RECORDED INFORMATION =>
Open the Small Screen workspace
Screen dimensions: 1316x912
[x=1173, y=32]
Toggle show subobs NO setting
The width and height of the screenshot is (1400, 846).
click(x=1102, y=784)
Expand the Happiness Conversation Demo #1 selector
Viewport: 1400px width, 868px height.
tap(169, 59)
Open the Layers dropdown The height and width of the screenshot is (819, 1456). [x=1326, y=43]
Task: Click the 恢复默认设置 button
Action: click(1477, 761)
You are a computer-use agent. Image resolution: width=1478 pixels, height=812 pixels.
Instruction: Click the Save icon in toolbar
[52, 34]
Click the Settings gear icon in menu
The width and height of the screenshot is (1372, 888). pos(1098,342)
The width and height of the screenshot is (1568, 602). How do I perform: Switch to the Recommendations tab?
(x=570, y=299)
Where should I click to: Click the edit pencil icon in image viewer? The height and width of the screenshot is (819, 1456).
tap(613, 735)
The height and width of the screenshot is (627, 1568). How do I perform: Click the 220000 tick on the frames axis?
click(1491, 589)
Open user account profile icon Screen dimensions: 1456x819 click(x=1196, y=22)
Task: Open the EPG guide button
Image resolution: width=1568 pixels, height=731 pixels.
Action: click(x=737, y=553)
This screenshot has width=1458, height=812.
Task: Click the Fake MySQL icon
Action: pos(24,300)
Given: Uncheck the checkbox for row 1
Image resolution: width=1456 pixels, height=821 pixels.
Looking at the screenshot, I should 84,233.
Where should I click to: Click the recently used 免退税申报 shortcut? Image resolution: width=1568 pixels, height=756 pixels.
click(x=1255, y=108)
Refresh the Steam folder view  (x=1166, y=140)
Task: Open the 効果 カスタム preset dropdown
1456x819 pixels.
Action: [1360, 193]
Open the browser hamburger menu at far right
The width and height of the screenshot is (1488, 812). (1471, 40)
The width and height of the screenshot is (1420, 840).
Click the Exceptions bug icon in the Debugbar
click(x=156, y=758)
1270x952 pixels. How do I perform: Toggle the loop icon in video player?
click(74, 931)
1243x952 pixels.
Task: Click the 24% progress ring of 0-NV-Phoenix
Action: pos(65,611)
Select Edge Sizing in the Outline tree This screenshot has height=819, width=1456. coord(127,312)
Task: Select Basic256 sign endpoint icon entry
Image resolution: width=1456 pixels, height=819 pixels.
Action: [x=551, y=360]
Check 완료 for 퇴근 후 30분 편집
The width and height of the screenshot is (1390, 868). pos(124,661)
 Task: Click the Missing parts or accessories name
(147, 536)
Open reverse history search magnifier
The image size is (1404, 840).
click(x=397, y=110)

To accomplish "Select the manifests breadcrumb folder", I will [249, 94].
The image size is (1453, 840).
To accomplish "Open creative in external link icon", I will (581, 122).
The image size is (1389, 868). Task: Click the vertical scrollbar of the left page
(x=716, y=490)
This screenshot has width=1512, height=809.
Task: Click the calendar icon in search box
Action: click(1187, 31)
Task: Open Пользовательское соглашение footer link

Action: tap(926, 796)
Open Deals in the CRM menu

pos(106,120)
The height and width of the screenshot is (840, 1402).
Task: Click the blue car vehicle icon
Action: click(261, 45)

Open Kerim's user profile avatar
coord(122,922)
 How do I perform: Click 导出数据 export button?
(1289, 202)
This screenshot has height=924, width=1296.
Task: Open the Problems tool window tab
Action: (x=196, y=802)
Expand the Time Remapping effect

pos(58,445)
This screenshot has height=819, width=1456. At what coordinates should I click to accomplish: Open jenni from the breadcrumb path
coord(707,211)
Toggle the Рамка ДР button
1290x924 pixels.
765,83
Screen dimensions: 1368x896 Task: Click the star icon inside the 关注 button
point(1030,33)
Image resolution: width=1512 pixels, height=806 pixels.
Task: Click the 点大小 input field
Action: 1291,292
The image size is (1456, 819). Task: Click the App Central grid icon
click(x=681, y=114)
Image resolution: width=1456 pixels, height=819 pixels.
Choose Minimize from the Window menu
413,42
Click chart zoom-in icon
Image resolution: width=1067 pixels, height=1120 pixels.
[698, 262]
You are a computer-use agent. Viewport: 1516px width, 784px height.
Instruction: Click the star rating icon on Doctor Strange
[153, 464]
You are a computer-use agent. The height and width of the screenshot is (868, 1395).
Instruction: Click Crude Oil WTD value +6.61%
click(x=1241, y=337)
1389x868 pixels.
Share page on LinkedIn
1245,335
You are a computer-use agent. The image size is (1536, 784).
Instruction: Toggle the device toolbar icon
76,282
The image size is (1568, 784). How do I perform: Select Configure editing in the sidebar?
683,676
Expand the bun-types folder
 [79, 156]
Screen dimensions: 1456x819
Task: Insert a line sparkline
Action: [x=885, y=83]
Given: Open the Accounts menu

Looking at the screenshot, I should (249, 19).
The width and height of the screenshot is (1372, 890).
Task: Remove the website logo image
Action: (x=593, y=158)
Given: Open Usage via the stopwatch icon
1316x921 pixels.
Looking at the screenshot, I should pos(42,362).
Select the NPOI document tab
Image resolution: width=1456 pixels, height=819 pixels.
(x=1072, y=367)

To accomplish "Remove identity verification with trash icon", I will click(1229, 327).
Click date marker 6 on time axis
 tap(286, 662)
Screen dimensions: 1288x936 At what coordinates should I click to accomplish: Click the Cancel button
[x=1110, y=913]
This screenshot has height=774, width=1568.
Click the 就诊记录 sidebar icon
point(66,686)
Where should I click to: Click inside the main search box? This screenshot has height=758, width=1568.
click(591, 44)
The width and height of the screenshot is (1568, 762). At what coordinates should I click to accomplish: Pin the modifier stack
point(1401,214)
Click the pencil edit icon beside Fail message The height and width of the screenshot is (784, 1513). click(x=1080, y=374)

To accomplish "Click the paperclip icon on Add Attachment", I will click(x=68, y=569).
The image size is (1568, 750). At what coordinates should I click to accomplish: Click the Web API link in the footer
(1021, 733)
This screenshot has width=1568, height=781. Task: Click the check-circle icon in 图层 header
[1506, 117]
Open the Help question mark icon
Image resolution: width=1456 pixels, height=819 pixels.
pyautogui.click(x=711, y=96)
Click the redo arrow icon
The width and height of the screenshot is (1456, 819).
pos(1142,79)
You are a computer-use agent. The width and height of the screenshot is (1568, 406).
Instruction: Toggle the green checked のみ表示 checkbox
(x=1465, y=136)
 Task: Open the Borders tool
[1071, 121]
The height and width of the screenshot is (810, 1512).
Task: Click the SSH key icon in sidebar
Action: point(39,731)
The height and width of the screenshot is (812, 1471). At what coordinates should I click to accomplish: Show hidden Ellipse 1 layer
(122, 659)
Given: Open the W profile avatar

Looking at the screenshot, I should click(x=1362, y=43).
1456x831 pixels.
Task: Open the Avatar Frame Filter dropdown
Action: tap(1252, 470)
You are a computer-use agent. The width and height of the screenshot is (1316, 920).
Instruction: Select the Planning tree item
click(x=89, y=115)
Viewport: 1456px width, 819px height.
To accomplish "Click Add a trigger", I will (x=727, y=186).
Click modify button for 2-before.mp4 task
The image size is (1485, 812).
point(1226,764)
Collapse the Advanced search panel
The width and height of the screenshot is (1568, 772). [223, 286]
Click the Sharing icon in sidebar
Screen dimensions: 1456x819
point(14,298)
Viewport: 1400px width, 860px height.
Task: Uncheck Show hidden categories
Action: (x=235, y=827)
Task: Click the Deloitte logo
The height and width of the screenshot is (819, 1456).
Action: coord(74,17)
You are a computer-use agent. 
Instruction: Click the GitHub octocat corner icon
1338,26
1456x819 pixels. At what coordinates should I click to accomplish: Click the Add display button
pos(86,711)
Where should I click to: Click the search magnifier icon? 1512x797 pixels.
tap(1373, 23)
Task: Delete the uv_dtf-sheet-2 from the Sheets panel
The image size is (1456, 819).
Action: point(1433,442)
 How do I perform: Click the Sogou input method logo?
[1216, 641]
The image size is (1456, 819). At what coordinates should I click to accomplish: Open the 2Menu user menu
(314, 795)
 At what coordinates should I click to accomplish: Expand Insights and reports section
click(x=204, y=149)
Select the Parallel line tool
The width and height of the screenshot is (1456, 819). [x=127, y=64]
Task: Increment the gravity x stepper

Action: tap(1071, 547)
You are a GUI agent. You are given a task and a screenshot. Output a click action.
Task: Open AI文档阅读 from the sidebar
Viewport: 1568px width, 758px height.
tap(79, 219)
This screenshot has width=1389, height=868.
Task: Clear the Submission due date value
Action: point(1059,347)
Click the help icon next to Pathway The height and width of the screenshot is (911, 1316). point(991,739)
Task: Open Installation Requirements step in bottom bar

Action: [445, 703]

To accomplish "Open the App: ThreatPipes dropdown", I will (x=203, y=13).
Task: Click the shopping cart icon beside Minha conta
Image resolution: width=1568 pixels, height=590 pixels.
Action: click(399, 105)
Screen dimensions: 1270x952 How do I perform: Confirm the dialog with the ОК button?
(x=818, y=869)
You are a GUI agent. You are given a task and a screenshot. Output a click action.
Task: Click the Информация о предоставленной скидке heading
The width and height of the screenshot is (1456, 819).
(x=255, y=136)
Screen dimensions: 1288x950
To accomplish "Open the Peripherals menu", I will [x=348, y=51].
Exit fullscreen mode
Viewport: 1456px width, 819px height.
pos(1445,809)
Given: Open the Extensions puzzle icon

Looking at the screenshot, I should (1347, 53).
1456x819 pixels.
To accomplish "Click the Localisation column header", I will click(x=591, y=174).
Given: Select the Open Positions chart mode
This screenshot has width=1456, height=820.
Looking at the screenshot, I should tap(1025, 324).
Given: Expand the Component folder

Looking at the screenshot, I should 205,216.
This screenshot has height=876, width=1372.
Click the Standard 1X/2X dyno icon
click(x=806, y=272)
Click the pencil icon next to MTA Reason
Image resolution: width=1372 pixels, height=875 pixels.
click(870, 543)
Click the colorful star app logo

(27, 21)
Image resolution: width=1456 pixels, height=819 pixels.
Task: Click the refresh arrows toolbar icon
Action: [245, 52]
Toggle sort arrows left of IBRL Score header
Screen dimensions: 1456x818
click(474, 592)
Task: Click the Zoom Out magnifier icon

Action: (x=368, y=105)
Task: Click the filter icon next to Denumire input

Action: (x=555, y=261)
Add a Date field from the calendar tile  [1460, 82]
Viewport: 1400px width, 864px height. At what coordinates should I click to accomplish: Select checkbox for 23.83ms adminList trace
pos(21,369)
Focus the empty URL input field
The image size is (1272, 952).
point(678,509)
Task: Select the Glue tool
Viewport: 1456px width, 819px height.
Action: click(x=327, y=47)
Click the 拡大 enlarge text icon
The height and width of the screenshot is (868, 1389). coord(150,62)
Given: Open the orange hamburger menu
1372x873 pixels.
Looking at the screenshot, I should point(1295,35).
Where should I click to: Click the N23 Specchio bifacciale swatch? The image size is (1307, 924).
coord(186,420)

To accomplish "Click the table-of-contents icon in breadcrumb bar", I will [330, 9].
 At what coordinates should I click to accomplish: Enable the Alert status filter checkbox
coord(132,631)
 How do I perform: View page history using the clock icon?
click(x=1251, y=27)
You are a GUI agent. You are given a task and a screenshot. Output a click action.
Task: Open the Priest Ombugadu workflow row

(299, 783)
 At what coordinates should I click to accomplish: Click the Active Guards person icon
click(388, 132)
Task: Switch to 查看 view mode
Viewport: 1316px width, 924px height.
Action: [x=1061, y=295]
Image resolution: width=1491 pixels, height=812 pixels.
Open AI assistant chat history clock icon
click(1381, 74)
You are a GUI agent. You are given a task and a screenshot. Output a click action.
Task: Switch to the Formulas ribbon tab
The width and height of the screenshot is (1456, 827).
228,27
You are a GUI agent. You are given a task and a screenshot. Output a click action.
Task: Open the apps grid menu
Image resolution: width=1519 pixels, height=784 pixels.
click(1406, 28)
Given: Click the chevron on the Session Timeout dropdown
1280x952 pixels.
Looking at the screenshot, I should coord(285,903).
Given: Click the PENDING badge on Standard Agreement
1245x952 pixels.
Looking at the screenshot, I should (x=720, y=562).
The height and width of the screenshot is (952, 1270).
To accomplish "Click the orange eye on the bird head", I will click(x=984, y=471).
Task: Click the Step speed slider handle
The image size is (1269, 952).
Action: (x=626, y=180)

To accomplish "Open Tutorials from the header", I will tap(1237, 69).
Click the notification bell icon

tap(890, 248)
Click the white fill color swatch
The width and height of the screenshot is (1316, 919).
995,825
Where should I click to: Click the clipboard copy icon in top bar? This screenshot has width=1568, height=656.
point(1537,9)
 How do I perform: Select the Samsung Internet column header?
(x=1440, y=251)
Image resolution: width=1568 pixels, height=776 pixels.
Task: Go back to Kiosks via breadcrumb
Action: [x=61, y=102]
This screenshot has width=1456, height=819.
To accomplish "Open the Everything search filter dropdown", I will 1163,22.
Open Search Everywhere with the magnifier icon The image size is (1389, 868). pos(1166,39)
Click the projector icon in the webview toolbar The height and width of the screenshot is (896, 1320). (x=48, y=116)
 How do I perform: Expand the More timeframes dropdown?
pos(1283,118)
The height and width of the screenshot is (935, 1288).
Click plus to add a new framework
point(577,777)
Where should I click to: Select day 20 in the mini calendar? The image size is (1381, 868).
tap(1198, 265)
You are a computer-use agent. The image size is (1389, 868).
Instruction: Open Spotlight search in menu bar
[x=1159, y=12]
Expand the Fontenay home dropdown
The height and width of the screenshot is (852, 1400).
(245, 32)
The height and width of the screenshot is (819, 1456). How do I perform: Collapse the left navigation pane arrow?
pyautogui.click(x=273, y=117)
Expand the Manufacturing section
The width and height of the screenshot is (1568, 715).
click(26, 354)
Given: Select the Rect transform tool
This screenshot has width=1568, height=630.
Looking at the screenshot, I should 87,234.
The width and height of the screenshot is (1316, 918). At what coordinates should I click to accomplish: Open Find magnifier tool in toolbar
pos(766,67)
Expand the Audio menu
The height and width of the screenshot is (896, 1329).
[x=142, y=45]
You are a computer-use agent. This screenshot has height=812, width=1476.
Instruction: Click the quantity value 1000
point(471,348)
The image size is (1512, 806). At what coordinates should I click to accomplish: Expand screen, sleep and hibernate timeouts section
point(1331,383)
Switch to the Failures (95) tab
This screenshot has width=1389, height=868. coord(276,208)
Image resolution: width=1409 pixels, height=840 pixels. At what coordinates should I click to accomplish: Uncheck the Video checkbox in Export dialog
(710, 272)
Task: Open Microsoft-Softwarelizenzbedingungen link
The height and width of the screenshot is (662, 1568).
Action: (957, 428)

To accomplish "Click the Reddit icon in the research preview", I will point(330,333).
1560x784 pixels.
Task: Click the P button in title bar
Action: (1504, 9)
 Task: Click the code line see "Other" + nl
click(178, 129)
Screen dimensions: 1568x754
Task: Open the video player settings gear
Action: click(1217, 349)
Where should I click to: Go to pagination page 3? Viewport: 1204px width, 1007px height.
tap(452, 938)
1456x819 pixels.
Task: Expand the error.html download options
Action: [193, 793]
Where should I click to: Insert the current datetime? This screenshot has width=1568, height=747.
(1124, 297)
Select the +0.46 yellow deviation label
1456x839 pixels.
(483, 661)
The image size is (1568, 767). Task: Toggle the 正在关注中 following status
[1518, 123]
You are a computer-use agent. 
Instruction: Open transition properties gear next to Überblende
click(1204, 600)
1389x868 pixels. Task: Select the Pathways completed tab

WORK INSTRUCTION => Filter the lines above, keeping and copying those that contain "computer".

ANSWER SPACE =>
You are a computer-use agent. Image resolution: width=1478 pixels, height=812 pixels.
You are a computer-use agent. Viewport: 1516px width, 784px height.
You are a computer-use agent. The height and width of the screenshot is (868, 1395).
You are a computer-use agent. The image size is (1536, 784).
You are a computer-use agent. The width and height of the screenshot is (1568, 406).
You are a computer-use agent. The width and height of the screenshot is (1316, 920).
You are a computer-use agent. 
You are a computer-use agent. The image size is (1389, 868).
You are a computer-use agent. This screenshot has height=812, width=1476.
You are a computer-use agent. 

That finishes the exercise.